[設問の内容]
家庭礼拝の記録から、「A.救済者の地上の働き(1:19~12:50)」から「到着してからの出来事である。」までの部分を、一字一句変えずに抜き出しなさい。

家庭礼拝記録

家庭礼拝の奨励、その他の記録

役人の子供の癒やしと、ベテスダの池での癒やし

2020年9月20日

テキスト:ヨハネ伝4:43~5:18

讃美歌:273B&355

                        A.救済者の地上の働き(1:19~12:50)
2.救済者の初期の徴と啓示説話(2:1~4:54)
(3)ガリラヤで活動開始されるまでの出来事(3:32~4:54)
 前回まで、イエスユダヤを逃れ、ガリラヤに向かう途上で、サマリアの女と出会いサマリア人に伝道をされたことを学んだ。今回は、ガリラヤに到着してからの出来事である。 
c.役人の子供の、遠隔からの癒し(4:43~54)

[記録データ]
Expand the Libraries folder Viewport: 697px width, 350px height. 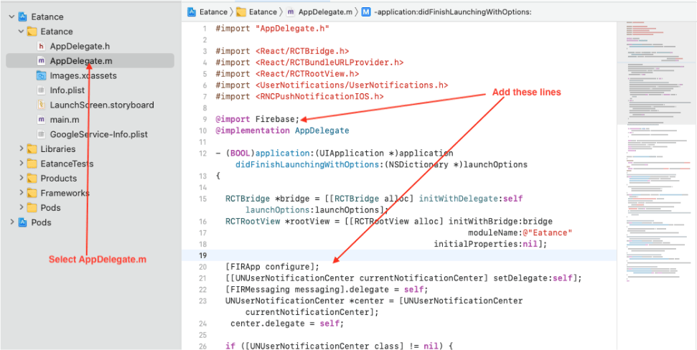click(21, 149)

[解答例]
A.救済者の地上の働き(1:19~12:50)
2.救済者の初期の徴と啓示説話(2:1~4:54)
(3)ガリラヤで活動開始されるまでの出来事(3:32~4:54)
 前回まで、イエスユダヤを逃れ、ガリラヤに向かう途上で、サマリアの女と出会いサマリア人に伝道をされたことを学んだ。今回は、ガリラヤに到着してからの出来事である。